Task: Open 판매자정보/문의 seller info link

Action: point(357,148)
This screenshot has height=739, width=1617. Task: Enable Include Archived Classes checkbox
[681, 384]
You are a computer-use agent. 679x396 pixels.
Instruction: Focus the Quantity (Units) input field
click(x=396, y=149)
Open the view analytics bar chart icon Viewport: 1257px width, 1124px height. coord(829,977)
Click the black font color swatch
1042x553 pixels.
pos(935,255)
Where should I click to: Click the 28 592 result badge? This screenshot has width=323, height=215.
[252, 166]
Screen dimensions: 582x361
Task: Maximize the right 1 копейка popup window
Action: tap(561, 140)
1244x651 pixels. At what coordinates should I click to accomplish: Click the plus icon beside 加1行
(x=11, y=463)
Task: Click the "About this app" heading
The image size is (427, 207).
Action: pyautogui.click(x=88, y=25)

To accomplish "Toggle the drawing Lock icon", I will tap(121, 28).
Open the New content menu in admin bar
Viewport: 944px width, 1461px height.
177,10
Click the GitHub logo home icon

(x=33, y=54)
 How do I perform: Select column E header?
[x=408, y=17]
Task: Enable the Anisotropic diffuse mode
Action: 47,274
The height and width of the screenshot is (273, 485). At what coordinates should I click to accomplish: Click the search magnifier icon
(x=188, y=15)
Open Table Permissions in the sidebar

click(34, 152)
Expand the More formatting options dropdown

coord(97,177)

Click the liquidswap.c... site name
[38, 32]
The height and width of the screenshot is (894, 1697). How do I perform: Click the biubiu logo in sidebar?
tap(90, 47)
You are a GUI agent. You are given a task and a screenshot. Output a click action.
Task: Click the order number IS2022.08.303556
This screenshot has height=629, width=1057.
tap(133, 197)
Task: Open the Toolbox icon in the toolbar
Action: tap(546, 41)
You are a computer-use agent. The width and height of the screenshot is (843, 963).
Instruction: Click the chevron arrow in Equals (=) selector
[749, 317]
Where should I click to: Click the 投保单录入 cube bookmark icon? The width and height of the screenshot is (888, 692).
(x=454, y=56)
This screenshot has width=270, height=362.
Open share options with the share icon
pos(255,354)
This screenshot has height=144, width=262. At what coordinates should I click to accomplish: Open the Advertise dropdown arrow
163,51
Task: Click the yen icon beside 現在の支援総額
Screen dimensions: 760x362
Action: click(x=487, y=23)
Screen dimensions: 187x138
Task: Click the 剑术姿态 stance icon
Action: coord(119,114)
§
PROBLEM REQUIREMENTS
Output every record exactly as written, with nothing dropped.

ANSWER FOR THE TASK
Task: Open 판매자정보/문의 seller info link

Action: point(357,148)
This screenshot has height=739, width=1617. Task: Enable Include Archived Classes checkbox
[681, 384]
You are a computer-use agent. 679x396 pixels.
Instruction: Focus the Quantity (Units) input field
click(x=396, y=149)
Open the view analytics bar chart icon Viewport: 1257px width, 1124px height. coord(829,977)
Click the black font color swatch
1042x553 pixels.
pos(935,255)
Where should I click to: Click the 28 592 result badge? This screenshot has width=323, height=215.
[252, 166]
Screen dimensions: 582x361
Task: Maximize the right 1 копейка popup window
Action: tap(561, 140)
1244x651 pixels. At what coordinates should I click to accomplish: Click the plus icon beside 加1行
(x=11, y=463)
Task: Click the "About this app" heading
The image size is (427, 207).
Action: pyautogui.click(x=88, y=25)

To accomplish "Toggle the drawing Lock icon", I will tap(121, 28).
Open the New content menu in admin bar
Viewport: 944px width, 1461px height.
177,10
Click the GitHub logo home icon

(x=33, y=54)
 How do I perform: Select column E header?
[x=408, y=17]
Task: Enable the Anisotropic diffuse mode
Action: 47,274
The height and width of the screenshot is (273, 485). At what coordinates should I click to accomplish: Click the search magnifier icon
(x=188, y=15)
Open Table Permissions in the sidebar

click(34, 152)
Expand the More formatting options dropdown

coord(97,177)

Click the liquidswap.c... site name
[38, 32]
The height and width of the screenshot is (894, 1697). How do I perform: Click the biubiu logo in sidebar?
tap(90, 47)
You are a GUI agent. You are given a task and a screenshot. Output a click action.
Task: Click the order number IS2022.08.303556
This screenshot has height=629, width=1057.
tap(133, 197)
Task: Open the Toolbox icon in the toolbar
Action: tap(546, 41)
You are a computer-use agent. The width and height of the screenshot is (843, 963).
Instruction: Click the chevron arrow in Equals (=) selector
[749, 317]
Where should I click to: Click the 投保单录入 cube bookmark icon? The width and height of the screenshot is (888, 692).
(x=454, y=56)
This screenshot has width=270, height=362.
Open share options with the share icon
pos(255,354)
This screenshot has height=144, width=262. At what coordinates should I click to accomplish: Open the Advertise dropdown arrow
163,51
Task: Click the yen icon beside 現在の支援総額
Screen dimensions: 760x362
Action: click(x=487, y=23)
Screen dimensions: 187x138
Task: Click the 剑术姿态 stance icon
Action: coord(119,114)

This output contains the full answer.